Are there NIC emulations in the kernel with built-in rate limiting?  Or 
is that supposed to be strictly the province of qdiscs/filters?

I've been messing about with netperf in a VM using virtio_net, to which 
rate limiting has been applied to its corresponding vnetN interface - 
rate policing on vnetN ingress (the VM's outbound) and htb on the vnetN 
egress (the VM's inbound).

Looking at the "demo mode" output of netperf and a VM throttled to 800 
Mbit/s in each direction I see that inbound to the VM is quite steady 
over time - right at about 800 Mbit/s.  However, looking at that same 
sort of data for outbound from the VM shows considerable variability 
ranging anywhere from 700 to 900 Mbit/s (though the bulk of the 
variability is clustered more like 750 to 850.

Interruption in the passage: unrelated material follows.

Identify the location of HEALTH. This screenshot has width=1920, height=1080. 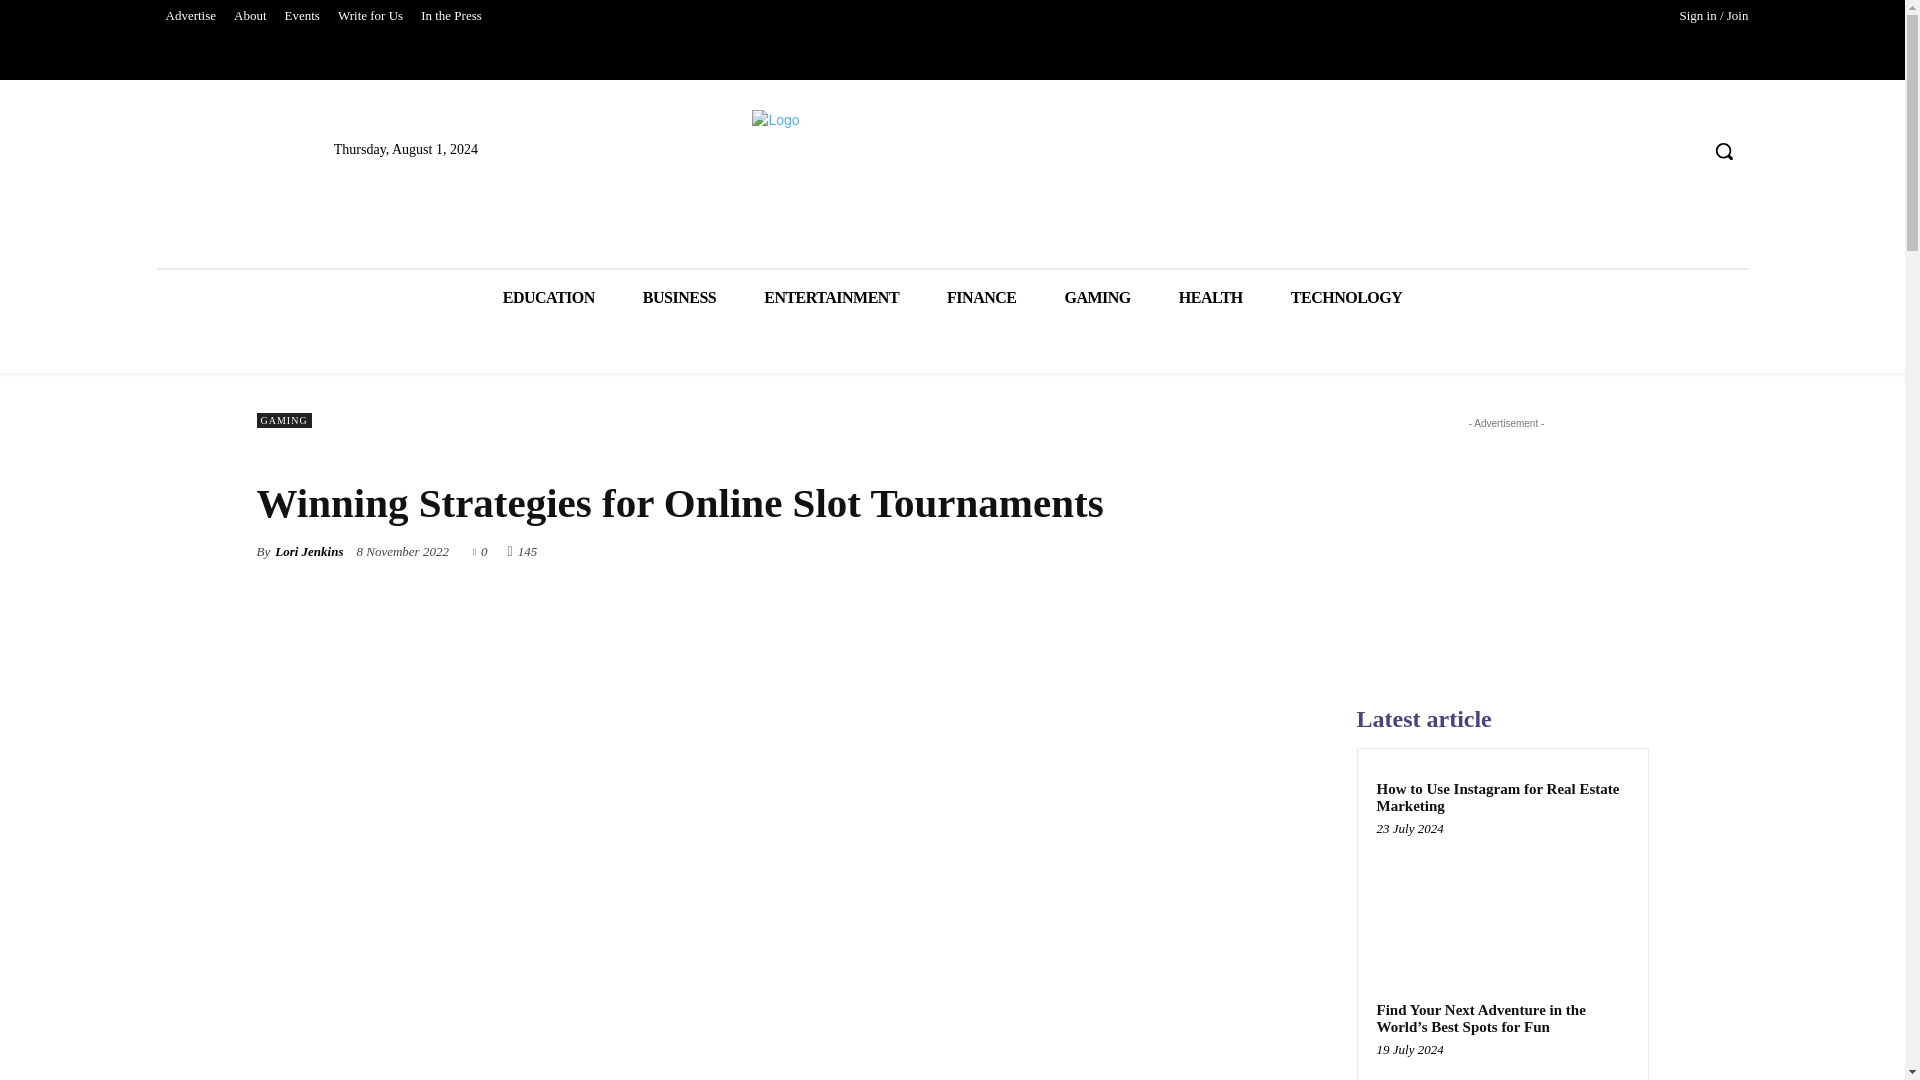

I was thinking that part of the reason may stem from the lack of direct 
feedback to the VM since the policing is on the vnetN interface and 
wondered if it might be "better" if the VM's outbound network rate were 
constrained not by an ingress policing filter on the vnetN interface but 
by the host/hypervisor/emulator portion of the NIC and how quickly it 
pulls packets from the tx queue.  That would allow the queue which 
built-up to be in the VM itself and would more accurately represent what 
a "real NIC" of that bandwidth would do.